**YOUR GOAL**
Put everything in the entries below, from the line containing "Click the IgniTech logo image" down to the line containing "click(194, 31)", into a Markdown table with the columns Row and Line. Number the rows, skip blank lines, and leave the pictures out.

**DATA LINES**
*-*-*
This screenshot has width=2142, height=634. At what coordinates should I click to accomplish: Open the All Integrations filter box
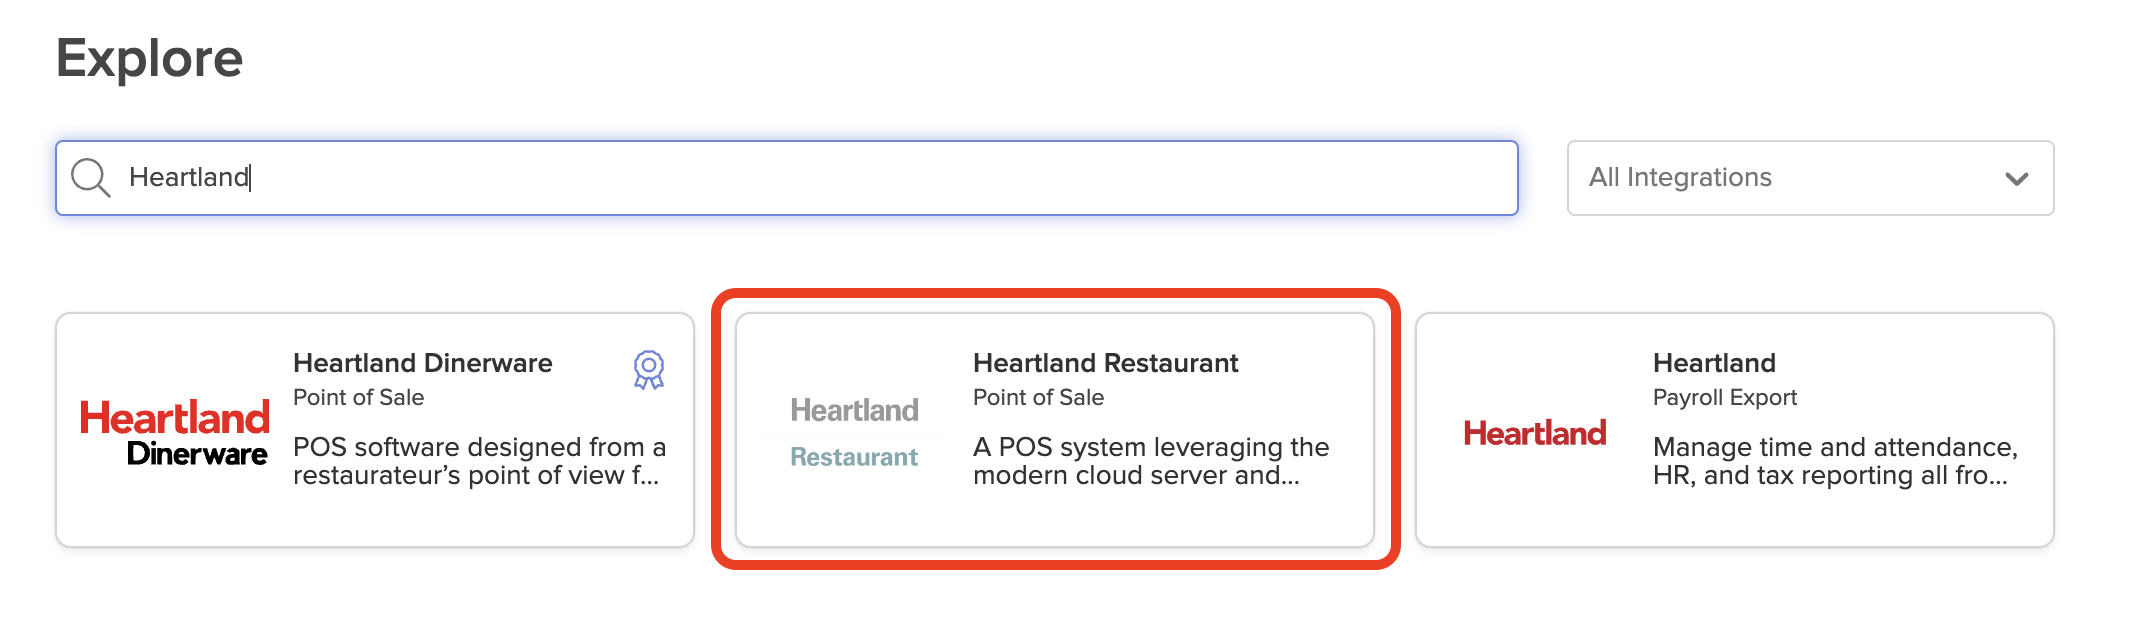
*-*-*
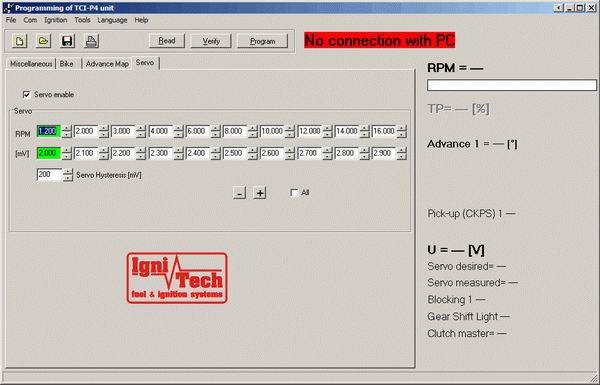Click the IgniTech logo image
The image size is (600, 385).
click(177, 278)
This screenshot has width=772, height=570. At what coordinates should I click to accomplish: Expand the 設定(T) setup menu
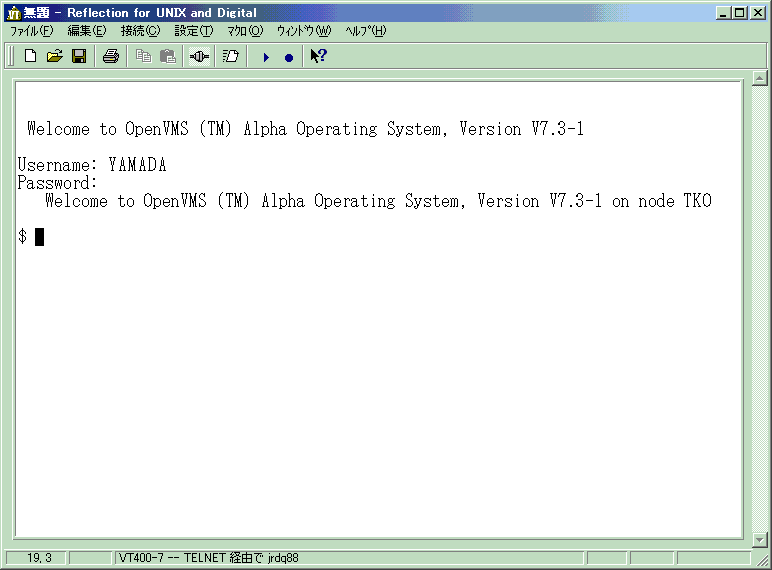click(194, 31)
*-*-*
**RESULT OF THE EXERCISE**
| Row | Line |
|---|---|
| 1 | Click the IgniTech logo image |
| 2 | The image size is (600, 385). |
| 3 | click(177, 278) |
| 4 | This screenshot has width=772, height=570. At what coordinates should I click to accomplish: Expand the 設定(T) setup menu |
| 5 | click(194, 31) |